Migliorare i risultati del trattamento per la fibrosi cistica con la combinazione di farmaci modulatori di CFTR, agendo sulla degradazione di quest’ultima

Agire con farmaci sui meccanismi cellulari responsabili della degradazione della proteina CFTR mutata nella fibrosi cistica: questa la strategia realizzata dai ricercatori dell’Università di Padova e dal gruppo di Nicoletta Pedemonte dell’Istituto Giannina Gaslini di Genova, per migliorare la risposta ai farmaci che colpiscono le principali mutazioni responsabili della malattia.

I risultati dello studio, coordinato da Mauro Salvi del Dipartimento di Scienze Biomediche dell’Università di Padova e finanziato dalla Fondazione per la Ricerca sulla Fibrosi Cistica-FFC (progetti FFC#11/2019 e FFC#9/2019), sono stati pubblicati sulla rivista Cellular and Molecular Life Sciences (Targeting the E1 ubiquitin-activating enzyme (UBA1) improves elexacaftor/tezacaftor/ivacaftor efficacy towards F508del and rare misfolded CFTR mutant) e aprono nuove possibilità di efficacia per il trattamento con elexacaftor/tezacaftor/ivacaftor.

Nei casi di fibrosi cistica con la mutazione più comune, F508del, che determina un difetto della struttura della proteina CFTR rendendola rapidamente riconosciuta come difettosa e distrutta, la combinazione di farmaci modulatori di CFTR si basa sull’utilizzo di tre diverse molecole, che correggono la proteina mutata e ne potenziano l’attività. Tuttavia vi sono differenze individuali nella risposta al trattamento oltre al numero di pazienti con mutazioni diverse che solo in alcuni casi rispondono ugualmente al farmaco.

• _Compiti dell'esercizio_
1. Riscrivi sotto forma di elenco il paragrafo del brano sulla fibrosi cistica che comincia con «Nei casi di fibrosi cistica», conservandone i fatti principali.
2. Prosegui il brano sulla fibrosi cistica con un nuovo paragrafo che segua la sua ultima frase.

(Voci di dati archiviati)
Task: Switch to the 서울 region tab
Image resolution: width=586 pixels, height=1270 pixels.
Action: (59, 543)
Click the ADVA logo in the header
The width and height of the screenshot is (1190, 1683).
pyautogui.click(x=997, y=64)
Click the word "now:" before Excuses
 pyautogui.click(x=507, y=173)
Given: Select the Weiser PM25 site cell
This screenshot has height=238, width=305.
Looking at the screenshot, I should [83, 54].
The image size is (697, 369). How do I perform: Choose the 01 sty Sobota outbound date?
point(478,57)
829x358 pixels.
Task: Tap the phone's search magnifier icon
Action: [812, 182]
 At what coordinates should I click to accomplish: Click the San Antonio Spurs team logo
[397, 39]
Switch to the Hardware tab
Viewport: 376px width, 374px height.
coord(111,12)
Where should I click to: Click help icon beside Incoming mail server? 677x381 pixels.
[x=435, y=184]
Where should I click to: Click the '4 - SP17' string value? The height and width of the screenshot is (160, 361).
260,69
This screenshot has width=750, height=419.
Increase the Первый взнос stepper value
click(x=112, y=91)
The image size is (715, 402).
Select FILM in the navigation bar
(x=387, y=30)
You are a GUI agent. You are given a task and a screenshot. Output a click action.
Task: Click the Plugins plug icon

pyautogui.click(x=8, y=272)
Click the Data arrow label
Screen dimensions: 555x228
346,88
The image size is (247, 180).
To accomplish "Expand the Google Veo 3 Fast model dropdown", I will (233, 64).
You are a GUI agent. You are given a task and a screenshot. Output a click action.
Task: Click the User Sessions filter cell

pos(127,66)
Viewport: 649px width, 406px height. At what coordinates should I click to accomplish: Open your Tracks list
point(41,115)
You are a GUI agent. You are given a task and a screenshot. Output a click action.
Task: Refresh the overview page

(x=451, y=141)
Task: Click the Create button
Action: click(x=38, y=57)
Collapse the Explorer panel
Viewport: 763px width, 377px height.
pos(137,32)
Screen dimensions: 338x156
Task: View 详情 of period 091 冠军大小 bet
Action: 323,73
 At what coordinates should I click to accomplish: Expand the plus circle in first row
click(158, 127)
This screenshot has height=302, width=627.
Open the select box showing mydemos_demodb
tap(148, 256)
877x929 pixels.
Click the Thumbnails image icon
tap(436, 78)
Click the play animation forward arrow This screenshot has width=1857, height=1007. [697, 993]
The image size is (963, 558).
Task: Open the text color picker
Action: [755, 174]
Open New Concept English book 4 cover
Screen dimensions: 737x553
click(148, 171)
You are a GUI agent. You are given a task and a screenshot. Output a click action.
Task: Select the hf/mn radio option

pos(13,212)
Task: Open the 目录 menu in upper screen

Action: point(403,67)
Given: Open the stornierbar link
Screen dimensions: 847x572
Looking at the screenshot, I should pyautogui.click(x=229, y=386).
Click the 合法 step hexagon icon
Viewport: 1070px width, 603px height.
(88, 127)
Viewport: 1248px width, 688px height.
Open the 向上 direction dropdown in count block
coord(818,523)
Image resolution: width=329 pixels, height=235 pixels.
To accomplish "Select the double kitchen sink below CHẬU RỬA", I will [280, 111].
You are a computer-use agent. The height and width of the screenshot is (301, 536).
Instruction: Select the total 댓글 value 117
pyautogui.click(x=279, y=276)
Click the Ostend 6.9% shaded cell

• _Risposte_
1.
- F508del è la mutazione più comune. Altera la struttura della proteina CFTR, che viene rapidamente riconosciuta come difettosa e distrutta.
- In questi casi la combinazione di farmaci modulatori di CFTR impiega tre molecole diverse, che correggono la proteina mutata e ne potenziano l'attività.
- La risposta al trattamento varia da individuo a individuo.
- I pazienti con mutazioni diverse rispondono ugualmente al farmaco solo in alcuni casi.

2.
Potenziare gli effetti del trattamento

“In questo studio abbiamo analizzato quali meccanismi cellulari fosse possibile ‘bersagliare’ per aumentare la stabilità della proteina CFTR in modo da migliorare l’efficacia delle terapie attuali”, raccontano i primi autori dello studio, Christian Borgo e Claudio D’Amore, che proseguono spiegando come la riduzione dell’attività di un enzima, UBA1, comporti un aumento della quantità di proteina CFTR, che può così essere corretta con il trattamento con elexacaftor/tezacaftor/ivacaftor. “La nostra ricerca ha, inoltre, messo in luce la possibilità di sfruttare la recente molecola TAK-243, già in trials clinici per patologie tumorali, per inibire specificamente UBA1″, aggiungono i ricercatori.

Nicoletta Pedemonte sottolinea come l’efficacia del trattamento combinato di TAK-243 con elexacaftor/tezacaftor/ivacaftor sia stata “verificata su modelli ex vivo di cellule epiteliali bronchiali e nasali da pazienti con fibrosi cistica, modelli che rappresentano il gold standard per predire l’efficacia di un trattamento farmacologico sui pazienti. Queste prove hanno dimostrato come l’inibizione di UBA1 aumenti significativamente l’efficacia del farmaco”.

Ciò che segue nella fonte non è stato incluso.